Originally Posted by Val
Education degrees are well-known to be lacking in substance. They simply don't transfer to fields outside education. Public school teachers tend to have very low GRE scores. In fact, they're consistently at the bottom of the pile. ETS documents this fact annually in its reports on scores by intended grad school major. Private school teachers tend to have higher GRE scores and have degrees in the subjects they teach more often.

Fair points, but none of this makes the degrees any cheaper. Also, I'm not sure why we're talking about GRE scores here, since grad school is not a requirement for the overwhelming majority of teaching positions.
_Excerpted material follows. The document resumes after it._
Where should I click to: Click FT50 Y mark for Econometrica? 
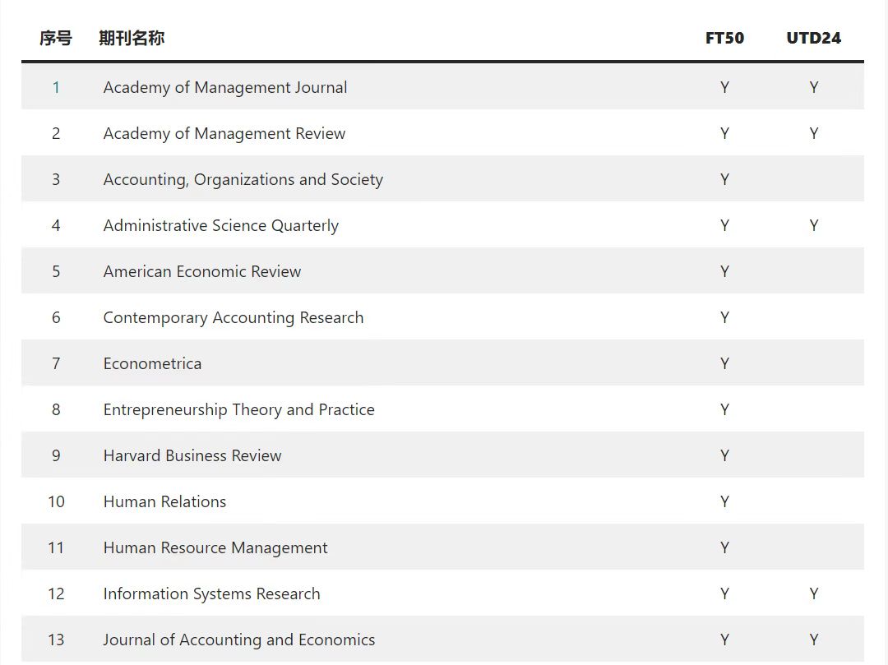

Now, if you want to talk about why a 5-year degree (bachelor's plus additional teaching credentials) is necessary to teach 3rd graders to multiply and divide, there's a conversation to be had there.

Originally Posted by Val
I would be interested in seeing your thoughts on the questions I asked on August 10 in reply to your message.

Okay, I can boil your post to two questions:

1) Why do we need teacher protections?

A: Because they sit at the nexus of four competing, and often idiotic, forces. In addition to the challenges of dealing with their own students, the other forces are legislative, bureaucratic, and parental. Their position puts them at a high risk of false accusations, blame taking, etc.

Also, they do a critical job for low pay. It takes two to negotiate a contract, and in this case the teachers' unions have given ground on compensation in exchange for things like job protection. Now they're being attacked for their job protections, retirement pay, etc., as if nobody believes in contract law anymore.

2) Why can't teachers in the US be evaluated, when schools around the world do it?

A: Straw man, because we already evaluate teachers. The question is whether we should use objective testing mechanisms as the primary basis for ranking teachers and making firing decisions, to which I would say that any mechanism that ignores crucial data is bound to be flawed. Also, pitting teachers against each other is a lose-lose proposition, because some will naturally be dealt a weaker hand, and that's in the hands of the principals that the thread consensus established earlier cannot be trusted to make sensible decisions.

Consider my daughter's elementary school, which groups children based on behavior. The disruptive students get concentrated in one class. Is there value in having a teacher who can successfully discipline unruly students? Yep. Is there value in allowing the more disciplined students to flourish in a more disciplined environment? Yep.

Is it fair to penalize this teacher because her charges will naturally fare less well on objective testing standards? Nope.

Last edited by Dude; 08/20/12 04:41 PM.